My brother Paul, who loves nature, will probably shudder when I tell this story about him, but I can remember when he shot robins with a BB gun or slingshot made by my father back in the forties. He hunted on the tree-lined streets of North Baton Rouge, Louisiana, thinking he was getting provisions for the family to have meat for supper. When he brought in a plump robin one morning, my mother had something we in the South call a “hissy fit” and instructed him to take the carcass away. Paul’s perspective on bird life has changed considerably since that time, for I’ve seen pictures of several birdhouses he built in his backyard in northern California – one beneath a Norfolk pine and the other beside a Japanese red maple – and neither bird residence is a captive spot for robins where he can practice his marksmanship.

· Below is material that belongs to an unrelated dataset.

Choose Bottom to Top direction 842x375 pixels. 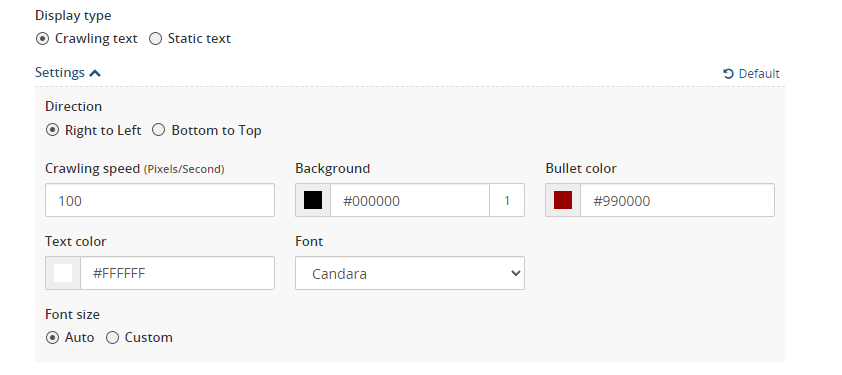coord(158,130)
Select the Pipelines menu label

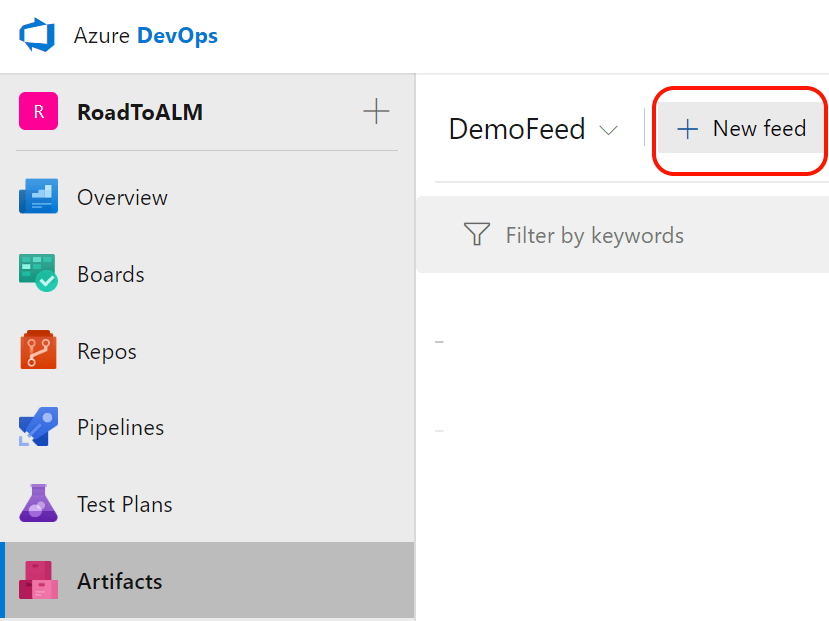(120, 428)
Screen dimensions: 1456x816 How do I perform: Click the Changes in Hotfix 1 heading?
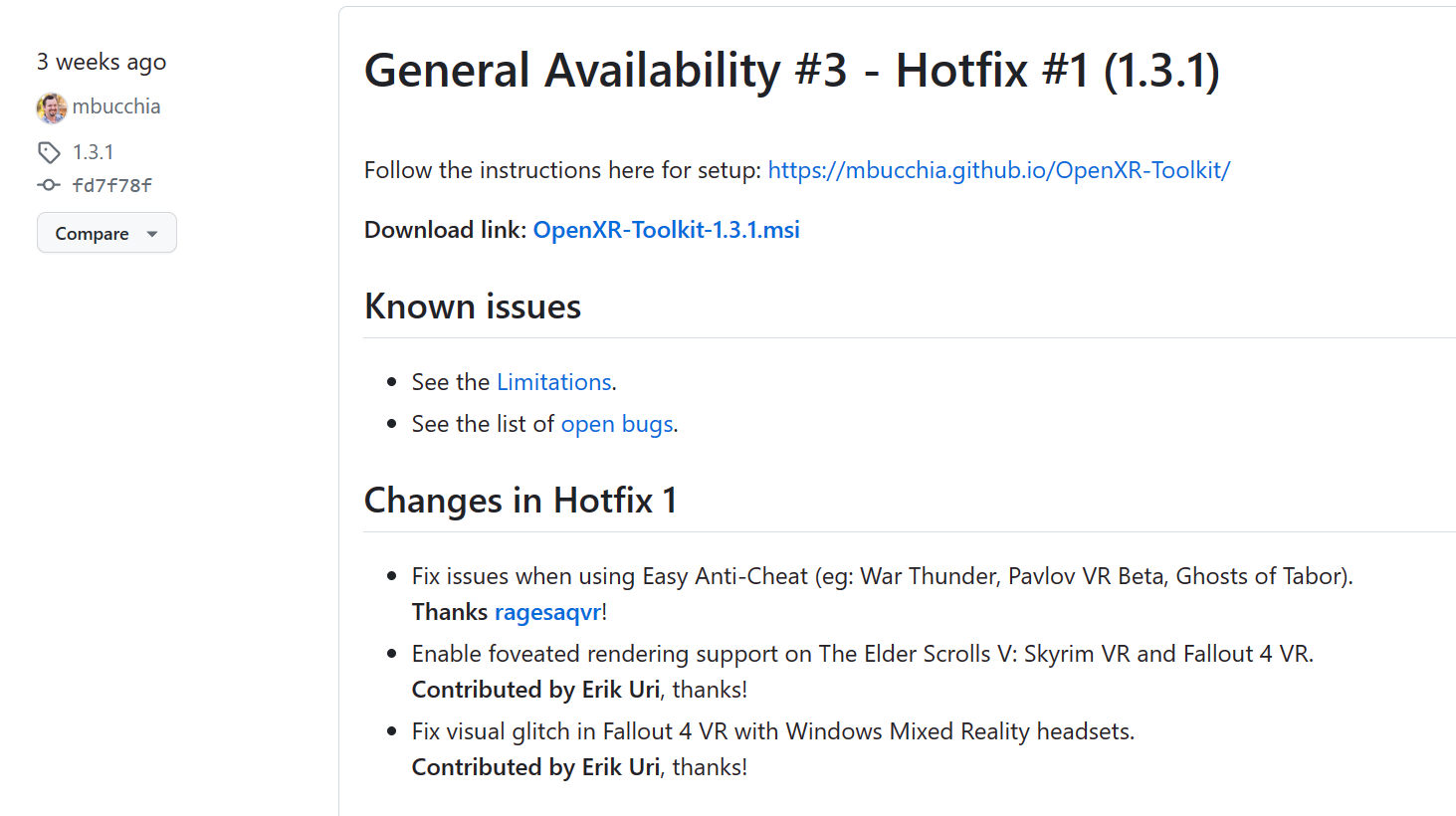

Here’s a bird snippet entitled “Spring Feathers” from A MOMENT SEIZED, published by Border Press:


Mockingbird in the mock Spring air,
poses a stand-off with a plump jay,

too much the warrior in his incaution,
a brief fight, and they glide away,

reminders of fleeting friendship.

In their tiny brains
Spring is a code,

a minute groove in mockingbird,
robin, sparrow, bunting

foretelling this resurrection,
light out of shadow,

bloom out of folded bud,
sooth in the heart of a pistil,

a flurry of feather, rising.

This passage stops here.